One of the factors attributed to the fall was the slowdown in GDP growth in the September 2024 quarter. This was reflected in the less than expected corporate earnings growth of the quarter. But wait, when the GDP data was announced for the 2nd quarter, markets went up for the next one week in November and continued the climb till the second week of December! The markets took some time to discount the weak earnings season of September quarter.
Conversely, in the past week, some positive data has come which the markets totally overlooked and still tanked. IIP data (Index of Industrial Production) for the month of November has shown a y-o-y growth of 5.2 per cent, with infrastructure and consumer durables rebounding to double digit growth. In fact, the IIP growth y-o-y started recovering from the month of September after marginally dipping in August. Inflation too appears a bit under control in November and December. The December data came just 2 days back. I am not suggesting this could translate into a full-fledged recovery.

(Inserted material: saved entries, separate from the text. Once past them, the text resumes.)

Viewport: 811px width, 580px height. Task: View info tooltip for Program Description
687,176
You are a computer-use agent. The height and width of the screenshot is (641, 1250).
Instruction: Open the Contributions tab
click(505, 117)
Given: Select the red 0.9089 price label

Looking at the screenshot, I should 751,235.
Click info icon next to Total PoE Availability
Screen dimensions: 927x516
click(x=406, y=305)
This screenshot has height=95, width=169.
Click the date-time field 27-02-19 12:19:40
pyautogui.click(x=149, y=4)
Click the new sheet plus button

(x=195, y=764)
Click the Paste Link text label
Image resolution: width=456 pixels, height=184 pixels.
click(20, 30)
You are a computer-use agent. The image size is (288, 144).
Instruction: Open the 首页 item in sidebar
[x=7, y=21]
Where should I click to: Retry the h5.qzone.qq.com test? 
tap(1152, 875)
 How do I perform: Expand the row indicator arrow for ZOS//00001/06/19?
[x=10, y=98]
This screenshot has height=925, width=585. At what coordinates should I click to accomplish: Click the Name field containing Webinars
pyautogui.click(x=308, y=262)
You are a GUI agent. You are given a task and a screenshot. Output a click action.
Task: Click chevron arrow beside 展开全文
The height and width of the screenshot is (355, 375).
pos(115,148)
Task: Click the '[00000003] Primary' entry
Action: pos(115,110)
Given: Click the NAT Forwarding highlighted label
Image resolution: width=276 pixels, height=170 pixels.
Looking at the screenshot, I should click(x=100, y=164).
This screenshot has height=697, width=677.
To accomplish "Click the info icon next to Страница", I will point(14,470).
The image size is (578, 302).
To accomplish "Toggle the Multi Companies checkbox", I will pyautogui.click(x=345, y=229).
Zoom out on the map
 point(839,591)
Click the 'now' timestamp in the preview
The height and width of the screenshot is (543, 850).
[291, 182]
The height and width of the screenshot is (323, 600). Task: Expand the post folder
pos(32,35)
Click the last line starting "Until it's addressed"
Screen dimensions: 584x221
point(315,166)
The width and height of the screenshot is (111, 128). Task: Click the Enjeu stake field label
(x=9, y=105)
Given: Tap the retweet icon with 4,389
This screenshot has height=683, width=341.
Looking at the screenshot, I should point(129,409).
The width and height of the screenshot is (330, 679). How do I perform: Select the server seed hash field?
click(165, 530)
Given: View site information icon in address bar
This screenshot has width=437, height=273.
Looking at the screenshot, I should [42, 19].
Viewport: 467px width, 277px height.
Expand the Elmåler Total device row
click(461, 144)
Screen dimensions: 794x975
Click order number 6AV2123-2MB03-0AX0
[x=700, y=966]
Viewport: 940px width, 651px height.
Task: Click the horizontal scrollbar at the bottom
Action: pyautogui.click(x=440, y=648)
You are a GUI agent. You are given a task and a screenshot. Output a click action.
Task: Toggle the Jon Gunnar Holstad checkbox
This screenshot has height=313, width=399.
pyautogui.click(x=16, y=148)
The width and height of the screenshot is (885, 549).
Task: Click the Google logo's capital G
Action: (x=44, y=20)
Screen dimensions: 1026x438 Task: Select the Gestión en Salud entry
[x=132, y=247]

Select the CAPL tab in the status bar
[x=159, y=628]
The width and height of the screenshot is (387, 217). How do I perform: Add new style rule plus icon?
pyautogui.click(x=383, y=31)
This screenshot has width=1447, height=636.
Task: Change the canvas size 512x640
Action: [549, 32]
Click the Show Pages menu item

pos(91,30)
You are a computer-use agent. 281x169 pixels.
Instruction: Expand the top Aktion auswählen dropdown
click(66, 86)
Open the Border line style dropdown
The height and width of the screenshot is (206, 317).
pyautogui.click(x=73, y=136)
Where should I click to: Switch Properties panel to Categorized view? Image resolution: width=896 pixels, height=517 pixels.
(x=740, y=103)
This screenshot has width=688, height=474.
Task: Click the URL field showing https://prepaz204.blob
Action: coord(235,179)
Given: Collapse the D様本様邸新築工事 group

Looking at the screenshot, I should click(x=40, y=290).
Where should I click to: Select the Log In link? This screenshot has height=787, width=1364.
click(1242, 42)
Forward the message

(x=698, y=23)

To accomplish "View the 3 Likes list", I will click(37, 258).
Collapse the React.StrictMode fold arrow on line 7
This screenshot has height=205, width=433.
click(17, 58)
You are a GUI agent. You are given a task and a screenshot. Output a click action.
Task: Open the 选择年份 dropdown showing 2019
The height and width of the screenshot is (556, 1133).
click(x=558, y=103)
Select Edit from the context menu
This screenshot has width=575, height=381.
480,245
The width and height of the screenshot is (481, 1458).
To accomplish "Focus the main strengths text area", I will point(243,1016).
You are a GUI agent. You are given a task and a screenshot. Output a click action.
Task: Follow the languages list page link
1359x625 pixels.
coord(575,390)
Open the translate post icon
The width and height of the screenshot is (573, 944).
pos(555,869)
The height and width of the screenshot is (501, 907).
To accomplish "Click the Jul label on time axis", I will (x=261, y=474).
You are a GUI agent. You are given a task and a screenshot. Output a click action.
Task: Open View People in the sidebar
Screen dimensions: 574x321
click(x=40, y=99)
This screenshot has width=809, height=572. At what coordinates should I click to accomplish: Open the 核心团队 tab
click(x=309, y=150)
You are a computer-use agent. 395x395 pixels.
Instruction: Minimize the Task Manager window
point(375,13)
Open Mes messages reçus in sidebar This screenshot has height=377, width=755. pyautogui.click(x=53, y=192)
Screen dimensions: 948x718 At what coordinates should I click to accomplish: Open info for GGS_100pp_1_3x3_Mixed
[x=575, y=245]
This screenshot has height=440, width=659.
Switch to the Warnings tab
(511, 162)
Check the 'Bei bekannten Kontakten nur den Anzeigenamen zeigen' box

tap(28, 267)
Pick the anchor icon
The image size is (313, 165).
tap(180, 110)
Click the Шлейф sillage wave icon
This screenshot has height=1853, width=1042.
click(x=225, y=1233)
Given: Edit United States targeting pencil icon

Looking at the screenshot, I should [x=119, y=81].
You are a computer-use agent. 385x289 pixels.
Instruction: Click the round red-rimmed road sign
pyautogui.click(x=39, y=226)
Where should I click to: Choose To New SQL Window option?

The point to drive here is that with easy access to real time news pouring in every minute on channels and social media, markets have become increasingly unpredictable. I fail to understand how markets would react or overreact or not react to every bit of information.
As an adviser, I am more interested in what the actual macro and micro data looks like to get a fair idea about how things are fundamentally and whether there is any cause for long term concern. For a retail investor, the least he or she can do is continue to invest in a disciplined manner in the markets. Periodic downturns are the best opportunity to enhance overall portfolio returns over the long run. The typical mistake which investors should not repeat is stopping their investments now or waiting to catch the tail of any market downfall. Greed dominated the markets and investors continued to buy when valuations were absurd. Now that there is a course correction, investors should not stop or wait. Because predicting the markets is futile!